We answer your question in the affirmative.
RCW 54.12.010 provides in pertinent part as follows:
". . . The powers of the public utility district shall be exercised through a commission consisting of three members in districts of the second class, and five members in districts of the first class. In all public utility districts one commissioner shall be chosen from each of the three county commissioner districts of the county in which the public [[Orig. Op. Page 2]] utility district is located, when the public utility district is coextensive with the limits of such county. When the public utility district comprises only a portion of the county, three commissioner districts, numbered consecutively, having approximately equal population and boundaries, following ward and precinct lines, as far as practicable, shall be described in the petition for the formation of the public utility district, and one commissioner shall be elected from each of said commissioner districts. In all districts of the first class an additional commissioner at large shall be chosen from each at large district. No person shall be eligible to hold the office of public utility district commissioner unless he is a qualified voter and a free holder within such public utility district, except as hereinafter provided, of the public utility district and of the commissioner district or at large district from which he is elected. . . .
"The boundaries of the commissioners' districts shall not be changed oftener than once in four years, and only when all members of the commission are present: Provided, That any proposed change therein must be made by resolution and notice of the time of a public hearing thereon shall be published for two weeks prior thereto: And provided further, That upon a referendum petition signed by six percent of the qualified voters of the public utility district being filed with the clerk, the commission shall submit such proposed change to the voters of the public utility district for their approval or rejection . . ." (Emphasis supplied.)

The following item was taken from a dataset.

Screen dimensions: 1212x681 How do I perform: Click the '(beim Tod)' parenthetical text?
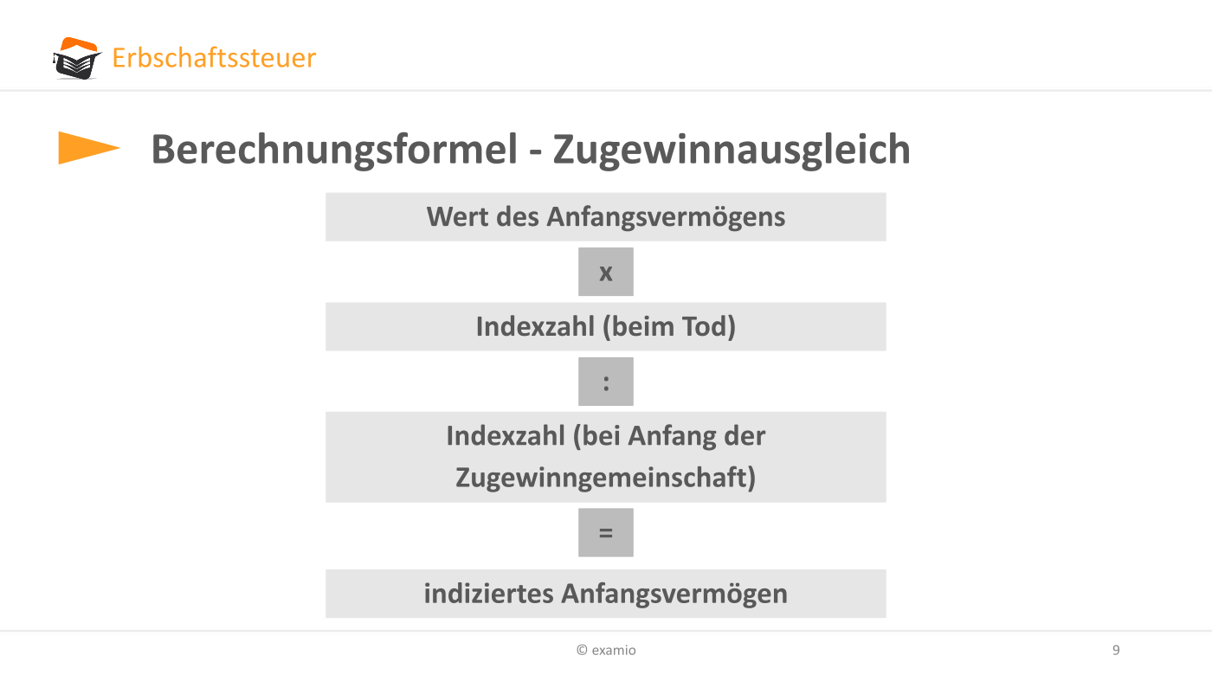point(668,327)
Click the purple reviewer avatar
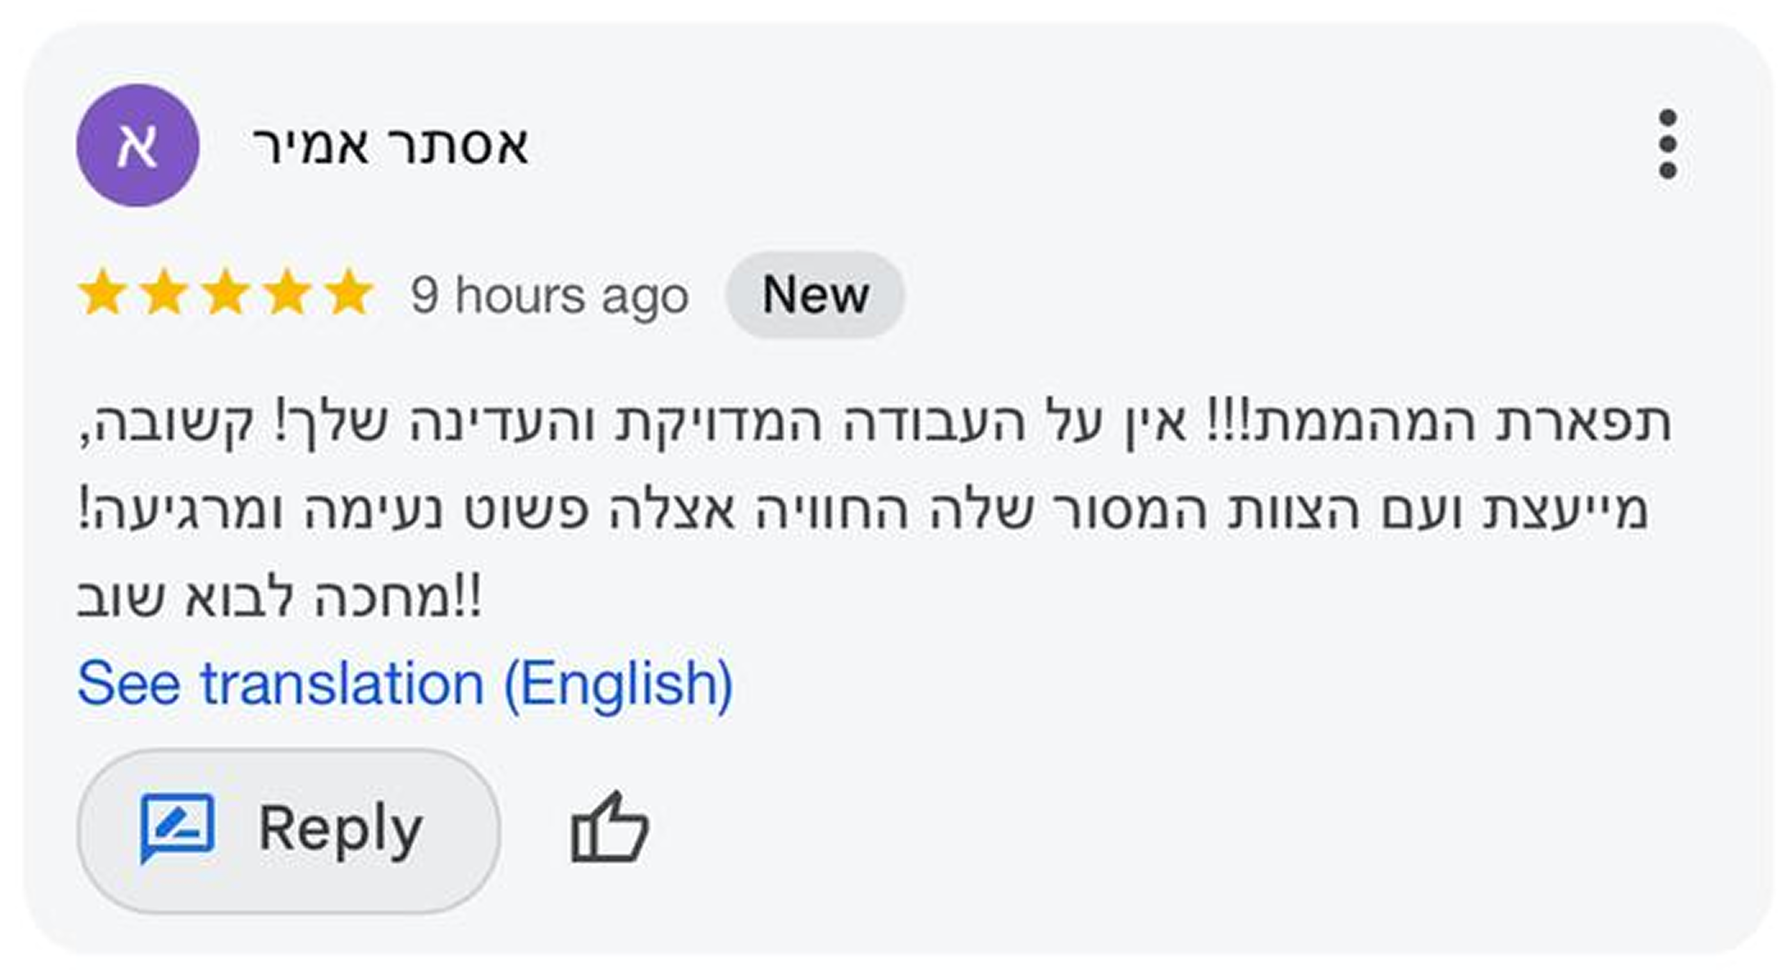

This statute provides that a public utility commissioner shall be elected from each county commissioner district whenever the public utility district is coextensive with the county. Additionally, the statute provides that the boundaries of the commissioners' districts shall not be changed any more often than every four years. Specific requisites for the exercise of this power are set forth. It is thus necessarily implied that the power to redistrict exists within the public utility [[Orig. Op. Page 3]] district commission. Does this implied power extend to those districts which are existing by virtue of being a county commissioner district? If so, does the existence of this implied power in the public utility commission pre‑empt the power of the county commissioners to affect the public utility commissioner districts?
This office has had occasion to consider the latter question in AGO 49-51 No. 393. There it was our opinion that the action of the county commissioners in regards to a county commissioner district did not affect the public utility commissioner district that coincided with that county commissioner district.
We note, however, that this opinion did not consider State ex rel. Mason v. Board of County Com'rs., 146 Wash. 449, 263 Pac. 735 (1928). There our supreme court had occasion to analyze a similar statute relating to port district commissioners. The court states, at 453-54:
". . .There is nothing in the port district act which indicates that the districts there provided for should be other than the districts of the county commissioners as they should be changed from time to time. . . . The county is one of the subordinate divisions of the state, and if the legislature has the power to delegate to the county commissioners the right to fix in the first instance and change the boundary lines of the commissioner districts, it would seem to follow necessarily that, when the port district, a public corporation, was created, the legislature had the power to determine in what manner the commissioner districts therein should be provided for. . . ." (Emphasis supplied.)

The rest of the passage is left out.